Data for review below:
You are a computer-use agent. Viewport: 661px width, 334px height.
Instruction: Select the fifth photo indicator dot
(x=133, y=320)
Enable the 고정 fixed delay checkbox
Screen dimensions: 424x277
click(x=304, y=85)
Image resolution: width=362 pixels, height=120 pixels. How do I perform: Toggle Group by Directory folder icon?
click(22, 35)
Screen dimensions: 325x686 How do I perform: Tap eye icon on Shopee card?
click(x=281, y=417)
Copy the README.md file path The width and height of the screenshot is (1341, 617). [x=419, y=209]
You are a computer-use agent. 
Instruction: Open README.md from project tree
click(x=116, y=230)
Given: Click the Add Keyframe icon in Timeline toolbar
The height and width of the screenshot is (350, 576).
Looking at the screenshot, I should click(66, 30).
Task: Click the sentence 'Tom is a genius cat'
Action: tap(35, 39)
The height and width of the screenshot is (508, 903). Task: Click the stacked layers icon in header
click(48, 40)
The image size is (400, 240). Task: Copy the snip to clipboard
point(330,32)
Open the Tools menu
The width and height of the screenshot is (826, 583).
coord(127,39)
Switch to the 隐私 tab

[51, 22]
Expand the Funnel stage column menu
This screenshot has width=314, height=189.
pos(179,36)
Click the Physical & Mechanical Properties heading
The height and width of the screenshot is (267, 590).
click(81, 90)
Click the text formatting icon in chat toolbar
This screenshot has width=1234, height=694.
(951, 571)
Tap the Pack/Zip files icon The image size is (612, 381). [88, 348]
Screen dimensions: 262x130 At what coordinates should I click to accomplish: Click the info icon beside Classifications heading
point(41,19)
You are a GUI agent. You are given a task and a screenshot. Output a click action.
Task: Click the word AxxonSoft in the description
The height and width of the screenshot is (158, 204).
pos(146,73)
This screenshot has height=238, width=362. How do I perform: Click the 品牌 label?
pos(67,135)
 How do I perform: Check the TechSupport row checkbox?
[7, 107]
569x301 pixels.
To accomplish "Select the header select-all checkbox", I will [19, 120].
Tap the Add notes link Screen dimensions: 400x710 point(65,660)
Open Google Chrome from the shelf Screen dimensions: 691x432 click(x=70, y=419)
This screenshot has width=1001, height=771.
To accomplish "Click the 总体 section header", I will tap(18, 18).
End of Data for review.
_Assignment_
An exact reproduction of the data is required. Leave nothing out.

_Reply to the task_
You are a computer-use agent. Viewport: 661px width, 334px height.
Instruction: Select the fifth photo indicator dot
(x=133, y=320)
Enable the 고정 fixed delay checkbox
Screen dimensions: 424x277
click(x=304, y=85)
Image resolution: width=362 pixels, height=120 pixels. How do I perform: Toggle Group by Directory folder icon?
click(22, 35)
Screen dimensions: 325x686 How do I perform: Tap eye icon on Shopee card?
click(x=281, y=417)
Copy the README.md file path The width and height of the screenshot is (1341, 617). [x=419, y=209]
You are a computer-use agent. 
Instruction: Open README.md from project tree
click(x=116, y=230)
Given: Click the Add Keyframe icon in Timeline toolbar
The height and width of the screenshot is (350, 576).
Looking at the screenshot, I should click(66, 30).
Task: Click the sentence 'Tom is a genius cat'
Action: tap(35, 39)
The height and width of the screenshot is (508, 903). Task: Click the stacked layers icon in header
click(48, 40)
The image size is (400, 240). Task: Copy the snip to clipboard
point(330,32)
Open the Tools menu
The width and height of the screenshot is (826, 583).
coord(127,39)
Switch to the 隐私 tab

[51, 22]
Expand the Funnel stage column menu
This screenshot has width=314, height=189.
pos(179,36)
Click the Physical & Mechanical Properties heading
The height and width of the screenshot is (267, 590).
click(81, 90)
Click the text formatting icon in chat toolbar
This screenshot has width=1234, height=694.
(951, 571)
Tap the Pack/Zip files icon The image size is (612, 381). [88, 348]
Screen dimensions: 262x130 At what coordinates should I click to accomplish: Click the info icon beside Classifications heading
point(41,19)
You are a GUI agent. You are given a task and a screenshot. Output a click action.
Task: Click the word AxxonSoft in the description
The height and width of the screenshot is (158, 204).
pos(146,73)
This screenshot has height=238, width=362. How do I perform: Click the 品牌 label?
pos(67,135)
 How do I perform: Check the TechSupport row checkbox?
[7, 107]
569x301 pixels.
To accomplish "Select the header select-all checkbox", I will [19, 120].
Tap the Add notes link Screen dimensions: 400x710 point(65,660)
Open Google Chrome from the shelf Screen dimensions: 691x432 click(x=70, y=419)
This screenshot has width=1001, height=771.
To accomplish "Click the 总体 section header", I will tap(18, 18).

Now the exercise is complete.